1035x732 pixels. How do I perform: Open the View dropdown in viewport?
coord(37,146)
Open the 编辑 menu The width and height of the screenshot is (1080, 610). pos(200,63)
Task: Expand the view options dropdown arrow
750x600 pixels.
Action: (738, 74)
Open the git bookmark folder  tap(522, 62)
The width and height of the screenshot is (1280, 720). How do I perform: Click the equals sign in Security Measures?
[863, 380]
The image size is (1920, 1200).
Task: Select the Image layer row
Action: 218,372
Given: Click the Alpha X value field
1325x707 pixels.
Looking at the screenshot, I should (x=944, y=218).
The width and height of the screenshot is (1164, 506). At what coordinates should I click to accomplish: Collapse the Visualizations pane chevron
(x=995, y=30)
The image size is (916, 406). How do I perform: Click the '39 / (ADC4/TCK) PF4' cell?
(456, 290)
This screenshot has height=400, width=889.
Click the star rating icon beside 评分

====

Your answer should consist only of the lines from the one with "Given: Click the Alpha X value field" through the end of the data above, reproduced exactly.

Given: Click the Alpha X value field
1325x707 pixels.
Looking at the screenshot, I should (x=944, y=218).
The width and height of the screenshot is (1164, 506). At what coordinates should I click to accomplish: Collapse the Visualizations pane chevron
(x=995, y=30)
The image size is (916, 406). How do I perform: Click the '39 / (ADC4/TCK) PF4' cell?
(456, 290)
This screenshot has height=400, width=889.
Click the star rating icon beside 评分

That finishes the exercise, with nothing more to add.